Part of my debate is also what it means to engage on a website as that is actively promoting who or what may be behind it. For example, despite the fact that Twitter is…or was…a place to interact and share information, it is no longer a company I will support in its current state. Facebook/Instagram also gives me pause, however, this also brings up the balancing scales of which side is heavier, connecting with the community that is established or the decision to support or not support that company. Different generations and cultures use different platforms and how I wish to interact with those groups also determines which accounts are reactivated.

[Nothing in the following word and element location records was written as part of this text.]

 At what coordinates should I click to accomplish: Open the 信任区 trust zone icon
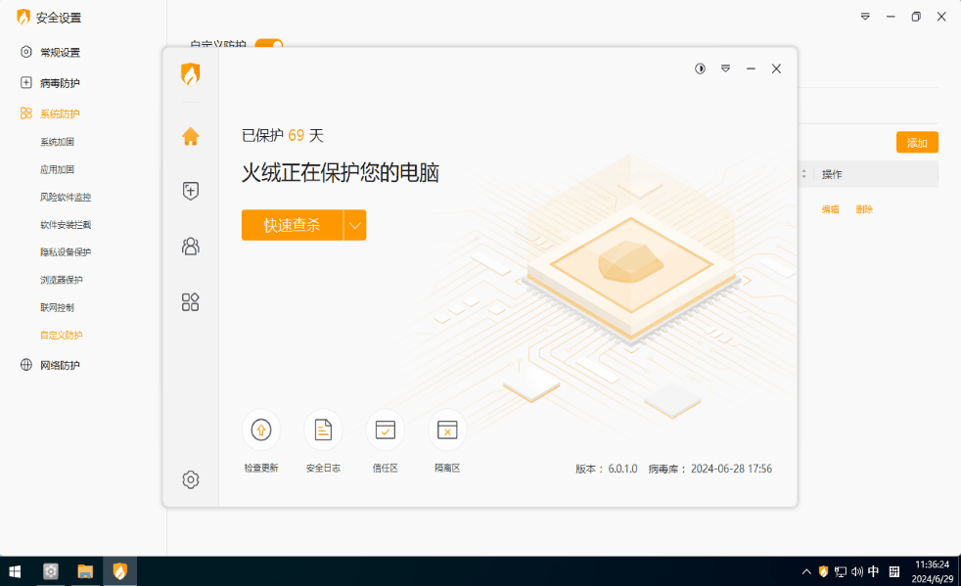point(385,429)
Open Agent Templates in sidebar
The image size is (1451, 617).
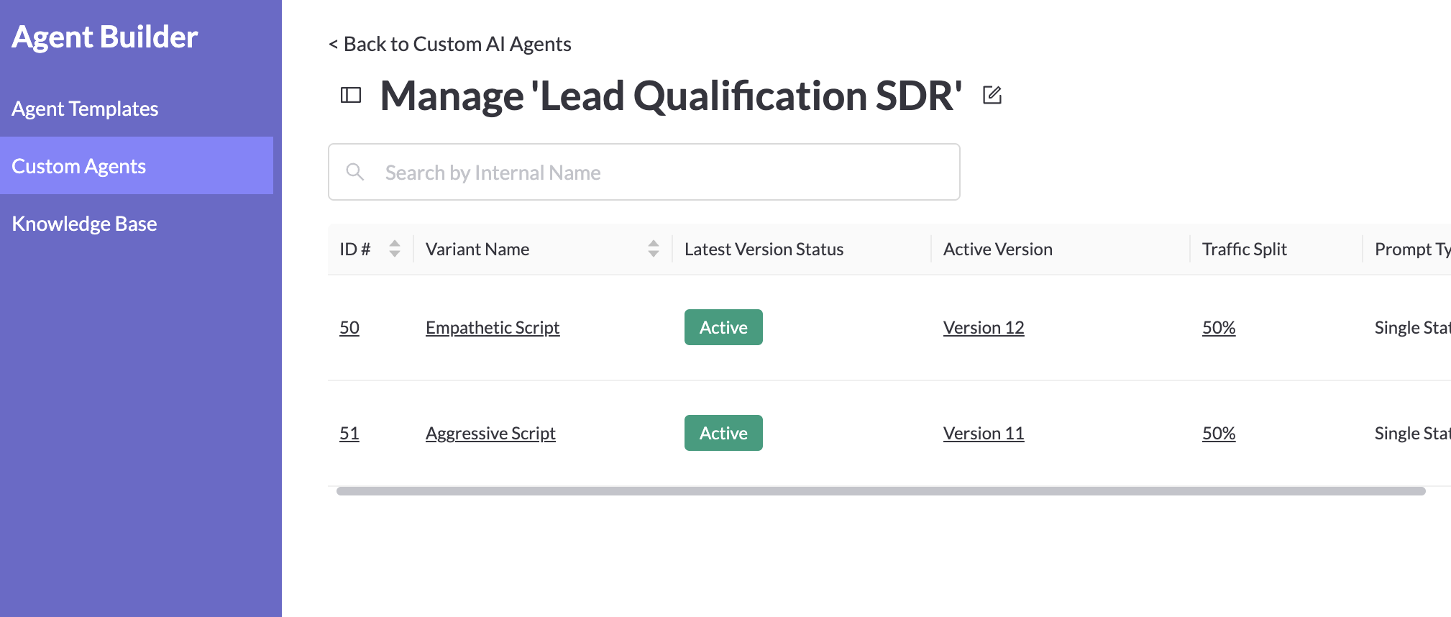(x=85, y=109)
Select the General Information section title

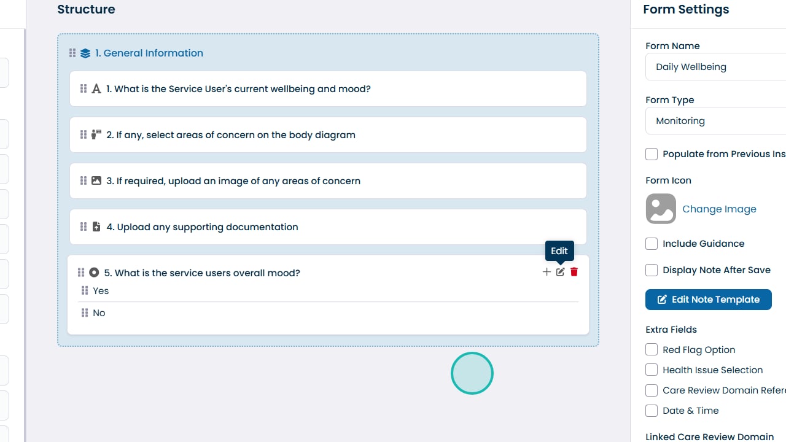pos(149,53)
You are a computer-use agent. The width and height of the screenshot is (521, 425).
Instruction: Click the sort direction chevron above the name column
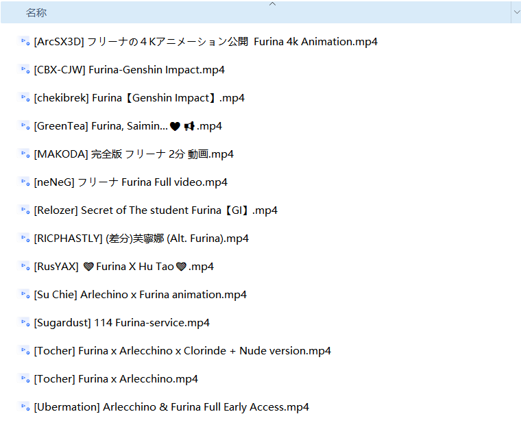pyautogui.click(x=272, y=4)

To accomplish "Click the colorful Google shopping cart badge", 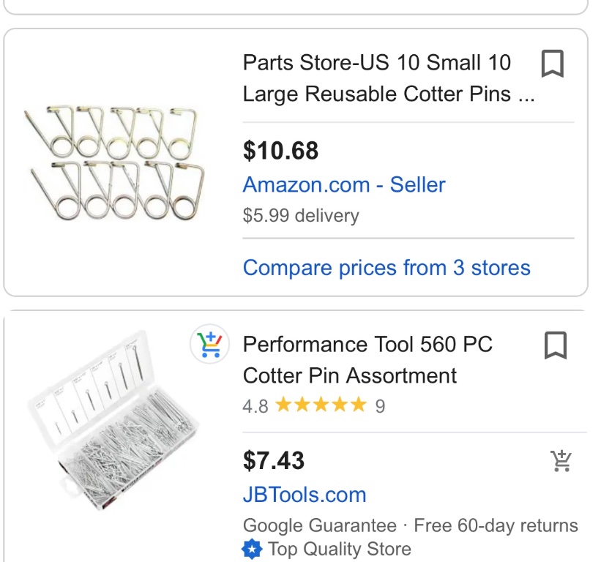I will tap(210, 345).
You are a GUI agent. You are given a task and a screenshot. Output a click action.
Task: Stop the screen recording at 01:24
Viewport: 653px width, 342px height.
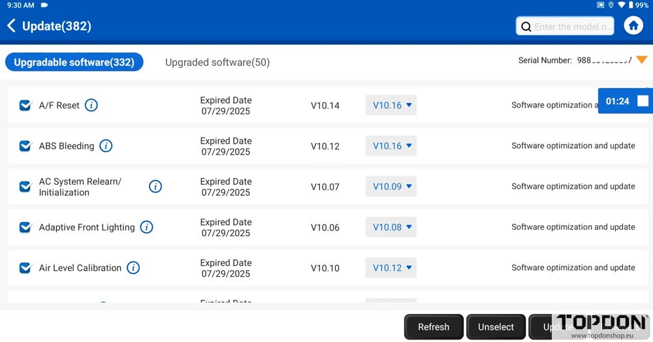click(643, 101)
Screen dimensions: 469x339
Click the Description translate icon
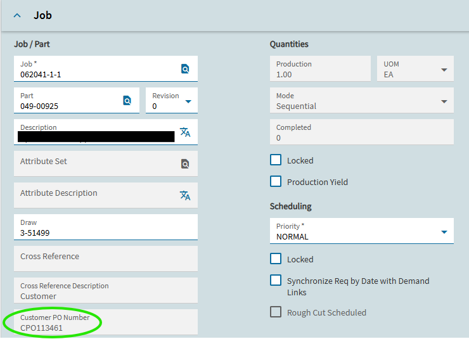pyautogui.click(x=185, y=132)
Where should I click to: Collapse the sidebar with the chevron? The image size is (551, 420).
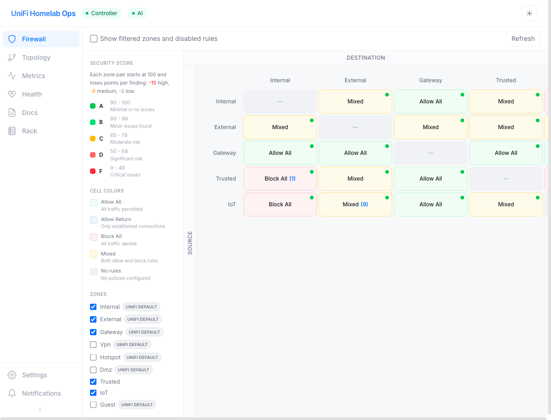41,409
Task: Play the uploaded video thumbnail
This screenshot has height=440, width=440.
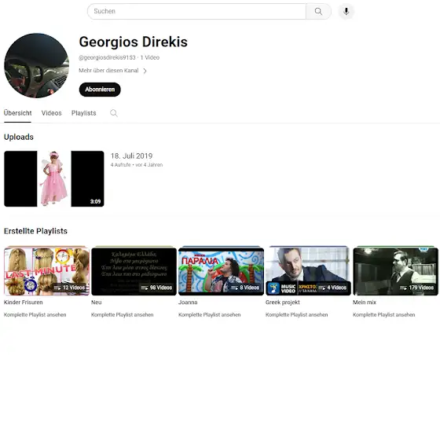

Most importantly, how do I engage with intention? I wish to be true to myself, engage with others in a way that prompts empathy and understanding, and in some way gives back to the communities I am in. That is a rather heavy goal for someone who is not a typical content creator (blogging, i.e. reading, is not at the current forefront of information sharing). Although my engagement does not need to always be in that vein, it is a part I wish to cultivate.

So…I suppose it is time for me to step back into the waters. It is a mix of feeling right, feeling necessary, and a feeling of apprehension. Despite that mix, that should be what a lot of our journeys are. Taking a step forward down a path with the hope that it is the right direction for that moment.

With that…lets reengage, shall we?


Want to know what I was listening too?

perfect blues – hannah bahng

2 responses to “With That…Lets Reengage, Shall We?”

  1. Jasmine Zartman Avatar
    Jasmine Zartman

    Absolutely beautifully put. You are such an eloquent writer. Thank you for sharing; it’s definitely easy to be distracted by social media. Miss you my sweet friend! ❤️

    Liked by 1 person

    1. Kimberly Avatar

      I miss you as well! Writing has always been a refuge of mine and now a goal to delve into more often.